SEPTEMBER 28, 2021
Screen Time: Week of September 27, 2021
BY BEDATRI D. CHOUDHURY
Two female laundry workers are wearing floral aprons and standing against a wooden wall. From Lynne Sachs’ ‘The Washing Society.’ Courtesy of The Criterion Channel.
Screen Time is your curated weekly guide to excellent documentaries and nonfiction programs that you can watch at home.
At IDA, we deeply mourn the passing of Melvin Van Peebles, the “the godfather of modern Black cinema.” Van Peebles was an actor, poet, artist, filmmaker and playwright, among other things. Celebrate his humbling legacy with filmmaker Joe Angio’s How to Eat Your Watermelon in White Company (and Enjoy It)on Amazon Prime.
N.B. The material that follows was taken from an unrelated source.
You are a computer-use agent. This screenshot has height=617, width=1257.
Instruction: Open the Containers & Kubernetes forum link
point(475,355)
In Swimming Out Till the Sea Turns Blue, filmmaker Jia Zhangke speaks to three authors who, like Jia, all hail from China’s Shanxi province. Through their conversations and writings, the filmmaker reconstructs a portrait of his homeland from the prism of the 1950s social revolution and the unrest it brought along. Starting September 30, you can watch the film on Mubi.
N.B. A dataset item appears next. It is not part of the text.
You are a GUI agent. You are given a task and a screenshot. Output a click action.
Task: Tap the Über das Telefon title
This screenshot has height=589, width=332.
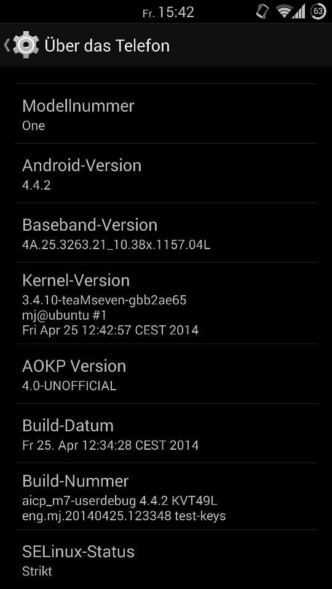point(107,45)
Also playing on Mubi is Hannah Jayanti’s delightful science fiction documentary, Truth or Consequences. Taking off a fictional premise, the documentary takes place around the world’s first commercial Spaceport in New Mexico. Through its gaze set on a near future, the film unravels our histories and weaves them all with empathy and adventure.
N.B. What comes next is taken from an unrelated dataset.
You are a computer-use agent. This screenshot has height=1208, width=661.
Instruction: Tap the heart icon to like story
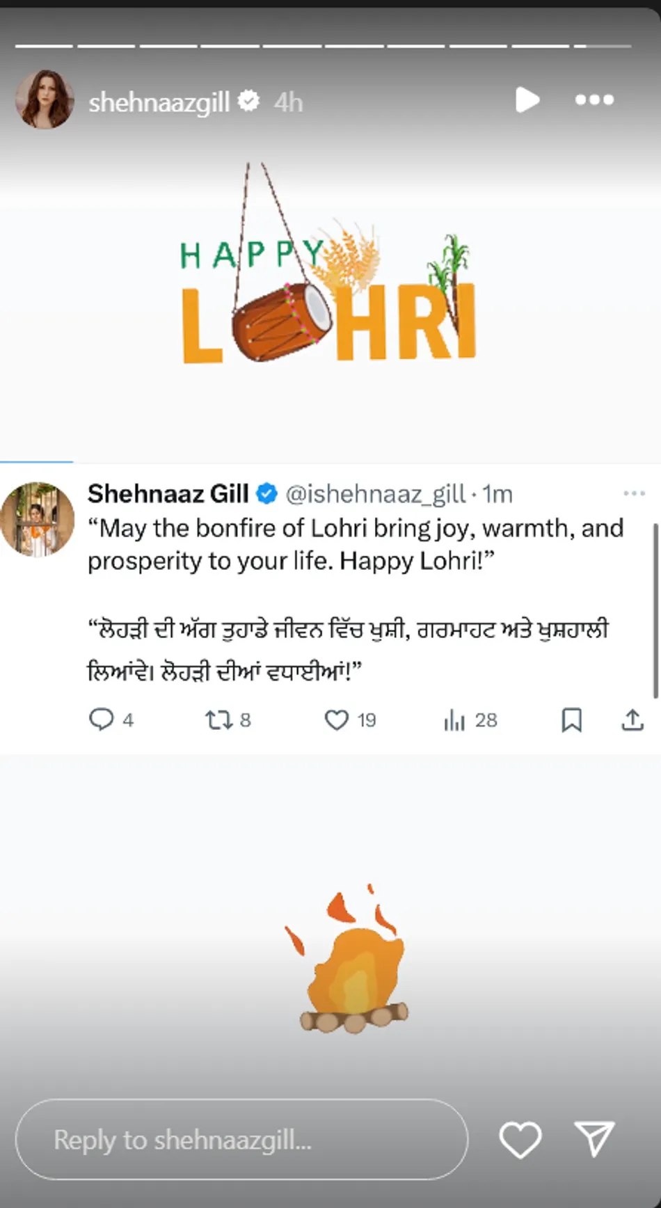point(520,1140)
Afro-Cuban musician brothers Ilmar and Aldo López-Gavilán grew up learning the violin and the piano—separated from one another; one in Russia and the other in Cuba. Los Hermanos, directed by Marcia Jarmel and Ken Schneider, follows the brothers as they collaborate (for the first time) and perform all across the US. The film is available to view on PBS starting October 1.
When filmmaker Sian-Pierre Regis’ mother, Rebecca, is let go from her job, Regis decides to take her on trips across the world. As the son helps take items off his mother’s bucket list, he reveals the dark underscoring of American society by ageism, the care crisis, and economic insecurity. Duty Free is a documentary that emerges out of the mother-son travels as Rebecca reclaims her life and dreams. Watch the film on Vimeo.
Familial relationships also form the core of many of Lynne Sachs’ experimental nonfiction works. Starting October 1, you can watch seven of her experimental shorts on Criterion Channel: Which Way Is East (1994), The Last Happy Day (2009), Wind in Our Hair (2010), The Washing Society (2018), Girl Is Presence (2020), E•pis•to•lar•y: Letter to Jean Vigo (2021), and Maya at 24 (2021).